In other words, does the content match the user’s intent (is it relevant), and how well does it do so (does it provide value)?
By “intent,” I don’t mean just search intent. I mean the intent of having the best possible answer, from a trustworthy and authoritative source, on a site that’s easy to use, and the content is easy to find and consume.
(We all have those intentions. Unless we’re doing research about crappy content on crappy websites, nobody is deliberately looking for irrelevant content on an unusable website.)
Which is why I agree 100% with Tyler when he said: “Without proper knowledge of how users search.” That’s the point. You need to know what users are asking.

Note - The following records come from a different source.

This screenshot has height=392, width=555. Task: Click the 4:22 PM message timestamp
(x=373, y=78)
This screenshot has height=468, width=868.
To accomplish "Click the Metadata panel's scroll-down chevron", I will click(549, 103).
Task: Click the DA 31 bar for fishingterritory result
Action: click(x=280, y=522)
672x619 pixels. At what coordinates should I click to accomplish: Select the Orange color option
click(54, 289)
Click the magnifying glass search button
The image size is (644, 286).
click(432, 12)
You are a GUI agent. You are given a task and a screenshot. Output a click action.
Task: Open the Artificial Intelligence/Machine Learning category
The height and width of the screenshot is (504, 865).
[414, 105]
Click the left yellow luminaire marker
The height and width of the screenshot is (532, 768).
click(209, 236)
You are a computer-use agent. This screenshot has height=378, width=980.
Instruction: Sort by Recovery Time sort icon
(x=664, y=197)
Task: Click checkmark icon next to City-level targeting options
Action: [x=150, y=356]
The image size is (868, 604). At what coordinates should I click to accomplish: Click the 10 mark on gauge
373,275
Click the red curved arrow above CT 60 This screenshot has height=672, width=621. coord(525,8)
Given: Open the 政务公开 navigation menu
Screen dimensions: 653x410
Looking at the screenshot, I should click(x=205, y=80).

Just publishing content is not enough. For it to be “good” means it needs to be relevant and valuable to the user.
Experts, who publish thought leadership, know their audiences exceptionally well. Or they should. Keyword research or not, they will have a tendency to write content that’s in alignment with their audiences.
They will answer their most pressing questions, solve their most prevalent problems, and unstick them from their most sticky challenges.
SEO is almost a natural byproduct.
But I also agree with something my friend David Garfinkel often says in the world of copywriting. You need to find out:
- Who is your customer;
- What is their problem; and,
- How do they talk about it?
The answer, particularly to the third one, is what SEO is really doing. In copywriting, we follow the Robert Collier methodology of “continuing the conversation that’s already going on in people’s minds.”
SEO is no different.
We are answering questions that people are already asking and using Google for. Just like with copywriting, we need to do some research to find out who our users are, what they’re looking for, and how they’re asking for it.
In SEO, that may be considered keyword research to an extent. But to me, it’s more about finding out what questions they’re asking, why they’re asking them, and what kinds of answers they’re looking for. Or as Tyler said, to format content around “contextual based keyword themes.”
User experience (UX) is a little more technical, and that is what Michael meant when he said “good website.” A good website is not “good” in the design or appeal sense. It’s good in how well the content is easy to find and consume, which is exactly what Google wants.
It’s usable. Secure. Fast. Easy to use. Etc.
Again, SEO boils down to:
- The quality of your content;
- The quality of your user experience.
Give people what they want and make it easy for them to get it. That’s SEO in a nutshell. Yes, it’s that simple. Is it easy? Not always. It can get technical.
For example, with large, complex sites, such as ecommerce sites, or sites with a lot of interactive elements, it’s far from easy. It takes work, research, and technical prowess. But it’s still simple.
The reason I say this over and over is that, in the end, some people tend to overcomplicate SEO because some make it seem complicated.
There may be a lot of technical parts in some cases, and there may even be a lot of tactics you can implement that can give you a leg up — and a faster result at that. But there’s a difference between optimizing for the search engines and having an optimal visibility strategy.
Nevertheless, as Jim Thornton says, write your content, get your insights out, and publish content now. You can review it later, analyze the performance, get a better idea of what your audience is looking for, and edit to fit.